◆ Aim of the task
Output all of the data verbatim.

(Collected data)
%%

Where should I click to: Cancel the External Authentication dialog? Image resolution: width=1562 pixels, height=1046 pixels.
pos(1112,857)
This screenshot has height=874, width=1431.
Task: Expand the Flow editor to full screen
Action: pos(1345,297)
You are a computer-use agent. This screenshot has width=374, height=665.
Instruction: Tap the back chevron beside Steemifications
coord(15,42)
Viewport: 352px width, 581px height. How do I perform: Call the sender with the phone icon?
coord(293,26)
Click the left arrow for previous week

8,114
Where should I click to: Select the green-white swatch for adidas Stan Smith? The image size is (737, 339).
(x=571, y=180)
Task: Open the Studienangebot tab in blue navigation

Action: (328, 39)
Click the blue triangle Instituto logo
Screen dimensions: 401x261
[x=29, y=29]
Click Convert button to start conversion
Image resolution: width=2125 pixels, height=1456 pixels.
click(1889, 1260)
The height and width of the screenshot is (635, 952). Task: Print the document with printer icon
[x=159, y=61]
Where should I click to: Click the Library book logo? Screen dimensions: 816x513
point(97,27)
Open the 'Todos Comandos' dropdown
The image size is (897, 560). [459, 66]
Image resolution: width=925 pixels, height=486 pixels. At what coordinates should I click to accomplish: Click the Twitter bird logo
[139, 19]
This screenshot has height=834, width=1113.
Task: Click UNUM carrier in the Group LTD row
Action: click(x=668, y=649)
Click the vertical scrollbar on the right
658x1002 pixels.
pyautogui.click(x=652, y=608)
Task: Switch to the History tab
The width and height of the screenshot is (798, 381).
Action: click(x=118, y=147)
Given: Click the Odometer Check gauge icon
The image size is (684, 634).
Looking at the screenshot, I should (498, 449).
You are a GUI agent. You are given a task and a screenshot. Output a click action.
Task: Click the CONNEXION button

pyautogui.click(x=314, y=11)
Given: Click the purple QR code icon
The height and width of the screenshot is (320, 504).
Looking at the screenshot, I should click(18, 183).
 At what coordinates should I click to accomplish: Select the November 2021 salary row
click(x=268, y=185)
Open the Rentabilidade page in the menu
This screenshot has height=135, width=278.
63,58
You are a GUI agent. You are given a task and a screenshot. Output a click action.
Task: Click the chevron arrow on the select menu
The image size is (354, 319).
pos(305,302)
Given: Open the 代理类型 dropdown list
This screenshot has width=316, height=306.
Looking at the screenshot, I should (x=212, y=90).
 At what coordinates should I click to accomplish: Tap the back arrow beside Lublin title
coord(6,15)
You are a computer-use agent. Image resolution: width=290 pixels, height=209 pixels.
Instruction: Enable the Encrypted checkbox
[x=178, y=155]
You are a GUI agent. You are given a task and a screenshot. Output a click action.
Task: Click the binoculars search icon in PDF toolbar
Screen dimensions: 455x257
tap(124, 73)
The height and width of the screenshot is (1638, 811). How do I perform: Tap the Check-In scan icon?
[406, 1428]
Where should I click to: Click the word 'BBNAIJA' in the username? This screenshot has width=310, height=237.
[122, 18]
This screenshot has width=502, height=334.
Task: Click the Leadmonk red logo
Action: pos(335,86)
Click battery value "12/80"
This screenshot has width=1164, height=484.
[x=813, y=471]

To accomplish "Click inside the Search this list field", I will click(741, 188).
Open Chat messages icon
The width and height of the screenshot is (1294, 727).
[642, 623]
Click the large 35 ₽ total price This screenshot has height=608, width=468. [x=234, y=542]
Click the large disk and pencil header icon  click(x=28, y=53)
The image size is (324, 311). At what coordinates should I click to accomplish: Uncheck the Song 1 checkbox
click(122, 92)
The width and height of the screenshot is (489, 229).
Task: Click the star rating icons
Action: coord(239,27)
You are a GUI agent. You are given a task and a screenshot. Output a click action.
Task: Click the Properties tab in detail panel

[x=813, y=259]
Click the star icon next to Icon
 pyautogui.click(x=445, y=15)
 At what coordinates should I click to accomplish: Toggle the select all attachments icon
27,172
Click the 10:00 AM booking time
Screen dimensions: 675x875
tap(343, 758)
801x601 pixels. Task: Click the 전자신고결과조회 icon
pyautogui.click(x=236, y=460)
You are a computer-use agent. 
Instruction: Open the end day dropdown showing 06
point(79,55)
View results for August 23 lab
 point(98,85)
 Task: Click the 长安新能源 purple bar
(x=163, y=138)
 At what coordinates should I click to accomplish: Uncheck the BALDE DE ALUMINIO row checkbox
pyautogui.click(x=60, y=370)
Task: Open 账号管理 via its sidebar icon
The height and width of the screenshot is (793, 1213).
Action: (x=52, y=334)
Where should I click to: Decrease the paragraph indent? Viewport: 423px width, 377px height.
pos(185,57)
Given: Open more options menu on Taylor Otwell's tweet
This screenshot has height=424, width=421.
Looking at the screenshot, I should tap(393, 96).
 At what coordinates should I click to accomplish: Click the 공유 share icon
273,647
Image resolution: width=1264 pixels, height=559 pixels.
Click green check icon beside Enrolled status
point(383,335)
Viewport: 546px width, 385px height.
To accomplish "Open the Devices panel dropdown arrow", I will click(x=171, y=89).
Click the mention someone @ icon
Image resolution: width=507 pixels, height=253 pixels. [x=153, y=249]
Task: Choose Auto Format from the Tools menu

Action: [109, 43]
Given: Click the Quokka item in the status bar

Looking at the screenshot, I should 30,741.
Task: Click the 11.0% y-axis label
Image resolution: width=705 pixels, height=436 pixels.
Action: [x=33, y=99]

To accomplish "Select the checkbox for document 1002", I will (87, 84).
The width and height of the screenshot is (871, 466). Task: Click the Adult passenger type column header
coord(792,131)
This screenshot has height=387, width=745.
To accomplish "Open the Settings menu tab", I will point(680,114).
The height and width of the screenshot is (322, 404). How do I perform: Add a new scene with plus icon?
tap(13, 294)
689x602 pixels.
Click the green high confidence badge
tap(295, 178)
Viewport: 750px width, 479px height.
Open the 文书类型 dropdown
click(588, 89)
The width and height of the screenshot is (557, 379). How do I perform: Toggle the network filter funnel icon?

%%

◆ Reply to the task
Where should I click to: Cancel the External Authentication dialog? Image resolution: width=1562 pixels, height=1046 pixels.
pos(1112,857)
This screenshot has height=874, width=1431.
Task: Expand the Flow editor to full screen
Action: pos(1345,297)
You are a computer-use agent. This screenshot has width=374, height=665.
Instruction: Tap the back chevron beside Steemifications
coord(15,42)
Viewport: 352px width, 581px height. How do I perform: Call the sender with the phone icon?
coord(293,26)
Click the left arrow for previous week

8,114
Where should I click to: Select the green-white swatch for adidas Stan Smith? The image size is (737, 339).
(x=571, y=180)
Task: Open the Studienangebot tab in blue navigation

Action: (328, 39)
Click the blue triangle Instituto logo
Screen dimensions: 401x261
[x=29, y=29]
Click Convert button to start conversion
Image resolution: width=2125 pixels, height=1456 pixels.
click(1889, 1260)
The height and width of the screenshot is (635, 952). Task: Print the document with printer icon
[x=159, y=61]
Where should I click to: Click the Library book logo? Screen dimensions: 816x513
point(97,27)
Open the 'Todos Comandos' dropdown
The image size is (897, 560). [459, 66]
Image resolution: width=925 pixels, height=486 pixels. At what coordinates should I click to accomplish: Click the Twitter bird logo
[139, 19]
This screenshot has height=834, width=1113.
Task: Click UNUM carrier in the Group LTD row
Action: click(x=668, y=649)
Click the vertical scrollbar on the right
658x1002 pixels.
pyautogui.click(x=652, y=608)
Task: Switch to the History tab
The width and height of the screenshot is (798, 381).
Action: click(x=118, y=147)
Given: Click the Odometer Check gauge icon
The image size is (684, 634).
Looking at the screenshot, I should (498, 449).
You are a GUI agent. You are given a task and a screenshot. Output a click action.
Task: Click the CONNEXION button

pyautogui.click(x=314, y=11)
Given: Click the purple QR code icon
The height and width of the screenshot is (320, 504).
Looking at the screenshot, I should click(18, 183).
 At what coordinates should I click to accomplish: Select the November 2021 salary row
click(x=268, y=185)
Open the Rentabilidade page in the menu
This screenshot has height=135, width=278.
63,58
You are a GUI agent. You are given a task and a screenshot. Output a click action.
Task: Click the chevron arrow on the select menu
The image size is (354, 319).
pos(305,302)
Given: Open the 代理类型 dropdown list
This screenshot has width=316, height=306.
Looking at the screenshot, I should (x=212, y=90).
 At what coordinates should I click to accomplish: Tap the back arrow beside Lublin title
coord(6,15)
You are a computer-use agent. Image resolution: width=290 pixels, height=209 pixels.
Instruction: Enable the Encrypted checkbox
[x=178, y=155]
You are a GUI agent. You are given a task and a screenshot. Output a click action.
Task: Click the binoculars search icon in PDF toolbar
Screen dimensions: 455x257
tap(124, 73)
The height and width of the screenshot is (1638, 811). How do I perform: Tap the Check-In scan icon?
[406, 1428]
Where should I click to: Click the word 'BBNAIJA' in the username? This screenshot has width=310, height=237.
[122, 18]
This screenshot has width=502, height=334.
Task: Click the Leadmonk red logo
Action: pos(335,86)
Click battery value "12/80"
This screenshot has width=1164, height=484.
[x=813, y=471]

To accomplish "Click inside the Search this list field", I will click(741, 188).
Open Chat messages icon
The width and height of the screenshot is (1294, 727).
[642, 623]
Click the large 35 ₽ total price This screenshot has height=608, width=468. [x=234, y=542]
Click the large disk and pencil header icon  click(x=28, y=53)
The image size is (324, 311). At what coordinates should I click to accomplish: Uncheck the Song 1 checkbox
click(122, 92)
The width and height of the screenshot is (489, 229).
Task: Click the star rating icons
Action: coord(239,27)
You are a GUI agent. You are given a task and a screenshot. Output a click action.
Task: Click the Properties tab in detail panel

[x=813, y=259]
Click the star icon next to Icon
 pyautogui.click(x=445, y=15)
 At what coordinates should I click to accomplish: Toggle the select all attachments icon
27,172
Click the 10:00 AM booking time
Screen dimensions: 675x875
tap(343, 758)
801x601 pixels. Task: Click the 전자신고결과조회 icon
pyautogui.click(x=236, y=460)
You are a computer-use agent. 
Instruction: Open the end day dropdown showing 06
point(79,55)
View results for August 23 lab
 point(98,85)
 Task: Click the 长安新能源 purple bar
(x=163, y=138)
 At what coordinates should I click to accomplish: Uncheck the BALDE DE ALUMINIO row checkbox
pyautogui.click(x=60, y=370)
Task: Open 账号管理 via its sidebar icon
The height and width of the screenshot is (793, 1213).
Action: (x=52, y=334)
Where should I click to: Decrease the paragraph indent? Viewport: 423px width, 377px height.
pos(185,57)
Given: Open more options menu on Taylor Otwell's tweet
This screenshot has height=424, width=421.
Looking at the screenshot, I should tap(393, 96).
 At what coordinates should I click to accomplish: Click the 공유 share icon
273,647
Image resolution: width=1264 pixels, height=559 pixels.
Click green check icon beside Enrolled status
point(383,335)
Viewport: 546px width, 385px height.
To accomplish "Open the Devices panel dropdown arrow", I will click(x=171, y=89).
Click the mention someone @ icon
Image resolution: width=507 pixels, height=253 pixels. [x=153, y=249]
Task: Choose Auto Format from the Tools menu

Action: [109, 43]
Given: Click the Quokka item in the status bar

Looking at the screenshot, I should 30,741.
Task: Click the 11.0% y-axis label
Image resolution: width=705 pixels, height=436 pixels.
Action: [x=33, y=99]

To accomplish "Select the checkbox for document 1002", I will (87, 84).
The width and height of the screenshot is (871, 466). Task: Click the Adult passenger type column header
coord(792,131)
This screenshot has height=387, width=745.
To accomplish "Open the Settings menu tab", I will point(680,114).
The height and width of the screenshot is (322, 404). How do I perform: Add a new scene with plus icon?
tap(13, 294)
689x602 pixels.
Click the green high confidence badge
tap(295, 178)
Viewport: 750px width, 479px height.
Open the 文书类型 dropdown
click(588, 89)
The width and height of the screenshot is (557, 379). How do I perform: Toggle the network filter funnel icon?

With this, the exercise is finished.